Tasks and exercises.
1. According to the Q2MM optimization guide, in how many iterations does L-BFGS-B converge for well-behaved objectives?
2. Decide whether each statement agrees with the Q2MM optimization guide. Answer yes or no and quote the words that settle it.
(a) Nelder-Mead supports parameter bounds.
(b) Powell needs roughly two to three times as many evaluations as Nelder-Mead.
(c) The GRAD→SIMP cycling strategy is based on an approach published by Norrby and Liljefors in 1998.
3. Continue the Q2MM optimization guide, starting right after its final code example.

Document extract.
>>>

Optimization Guide¶

Choosing the right optimization strategy is the single biggest lever you have over parameter quality and wall-clock time. This page explains the three strategies Q2MM provides, when to use each, and how they compare.

The Problem: Why One Method Isn't Enough¶

Force field optimization is a balancing act between exploration (searching the parameter space broadly) and exploitation (following gradients to the nearest minimum). No single optimizer excels at both:

Challenge	Gradient methods (L-BFGS-B)	Simplex methods (Nelder-Mead)
Speed	✅ Fast convergence on smooth objectives	❌ Slow for many parameters
Robustness	❌ Can get stuck in shallow features	✅ Handles noise and flat regions
Scaling	✅ Cost per step scales as O(N)	❌ Cost per step scales as O(N²)
Derivative-free	❌ Requires finite-difference gradients	✅ No gradients needed

Q2MM solves this by combining both in a GRAD→SIMP cycling loop: gradient methods handle the bulk of convergence, then simplex polishes the parameters that gradients struggle with.

Strategy 1: Single-Shot Optimizer¶

The simplest approach — run one optimizer on all parameters at once.

from q2mm.optimizers.scipy_opt import ScipyOptimizer

optimizer = ScipyOptimizer(method="L-BFGS-B", maxiter=500, eps=1e-3)
result = optimizer.optimize(objective)
print(result.summary())

When to Use¶

≤ 10 parameters — small force fields where any method converges quickly
Quick iteration — you want a fast answer, even if not fully converged
Seminario-initialized — when the starting point is already close to optimal

Available Methods¶

Method	Type	Strengths	Weaknesses
`L-BFGS-B`	Quasi-Newton	Fast, bounded, good default	Finite-difference gradients can miss shallow features
`Nelder-Mead`	Simplex	Derivative-free, robust	Slow beyond ~10 params; no bounds support
`Powell`	Direction-set	Derivative-free, handles coupling	2-3× more evaluations than Nelder-Mead
`least_squares`	Levenberg-Marquardt	Exploits residual structure	Requires many observations relative to parameters
`trust-constr`	Trust-region	Handles constraints	Slower per iteration

Start with L-BFGS-B

For most problems, L-BFGS-B with eps=1e-3 is the best starting point. It uses bounded quasi-Newton optimization and converges in 50-200 iterations for well-behaved objectives. Only switch to derivative-free methods if you see convergence issues.

Strategy 2: GRAD→SIMP Cycling (Recommended for Large Systems)¶

The flagship optimization strategy, based on the approach described in Norrby & Liljefors (J. Comput. Chem. 1998, 19, 1146). Each cycle:

Full-space gradient pass — L-BFGS-B on all N parameters
Sensitivity analysis — rank every parameter by how much the objective responds to perturbation
Subspace simplex — Nelder-Mead on only the top 3 most sensitive parameters
Convergence check — stop when improvement drops below threshold

from q2mm.optimizers.cycling import OptimizationLoop

loop = OptimizationLoop(
    objective,
    max_params=3,         # simplex on top 3 params per cycle
    max_cycles=10,        # up to 10 GRAD→SIMP cycles
    convergence=0.01,     # stop when <1% improvement per cycle
    full_method="L-BFGS-B",
    simp_method="Nelder-Mead",
    full_maxiter=200,
    simp_maxiter=200,
    verbose=True,
)

<<<

Recorded information.

>>>

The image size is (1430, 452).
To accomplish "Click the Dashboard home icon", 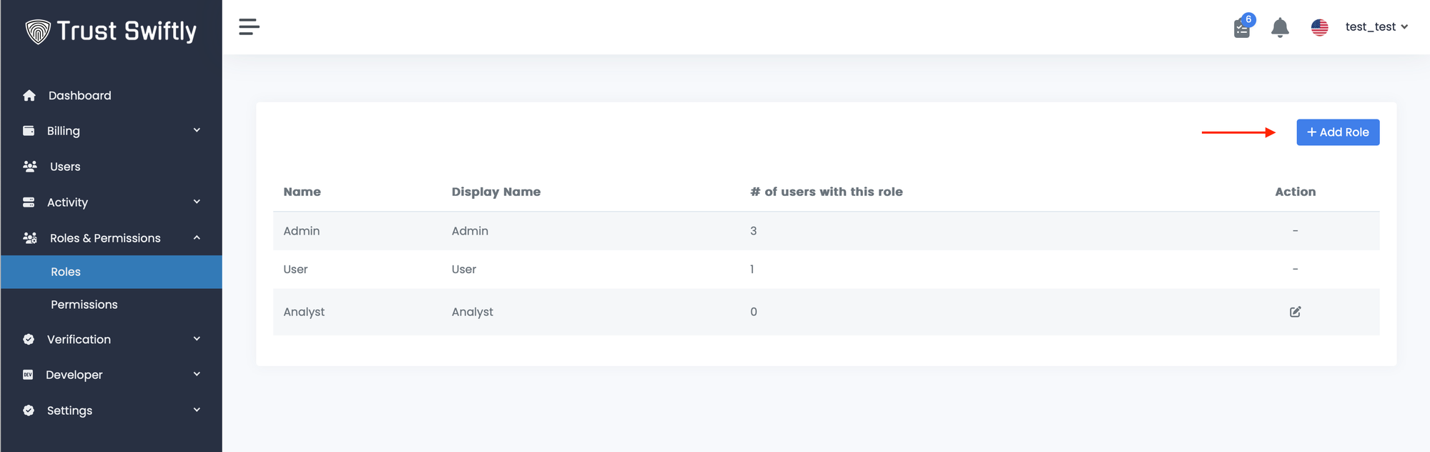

<<<

Expected outputs.
1. It converges in 50-200 iterations.

2.
(a) No: "no bounds support"
(b) Yes: "2-3× more evaluations than Nelder-Mead"
(c) Yes: "based on the approach described in Norrby & Liljefors (J. Comput. Chem. 1998, 19, 1146)"

3.
result = loop.run()
print(result.summary())

When to Use¶

10–100+ parameters — the sweet spot where single-shot simplex fails but gradients alone leave residual error
Production optimizations — when you need the best possible parameters
Transition state force fields — complex coupling between parameter types
Stubborn parameters — when L-BFGS-B converges but leaves a non-trivial residual

How Sensitivity Selection Works¶

The key innovation is derivative-based parameter selection. Before each simplex pass, Q2MM perturbs every parameter by its type-specific step size and computes:

d1 — first derivative (how steeply the objective changes)
d2 — second derivative (curvature / how quickly the slope changes)
simp_var = d2 / d1² — the selection metric

Parameters with low simp_var have high sensitivity relative to curvature. These are exactly the parameters where simplex excels: the objective responds strongly to changes (high d1) but the landscape is flat-bottomed (low d2), making gradient methods inefficient.

flowchart LR
    A[Full-space<br/>L-BFGS-B] --> B[Sensitivity<br/>Analysis]
    B --> C[Select Top N<br/>Parameters]
    C --> D[Subspace<br/>Nelder-Mead]
    D --> E{Converged?}
    E -->|No| A
    E -->|Yes| F[Done]

Why only 3 parameters?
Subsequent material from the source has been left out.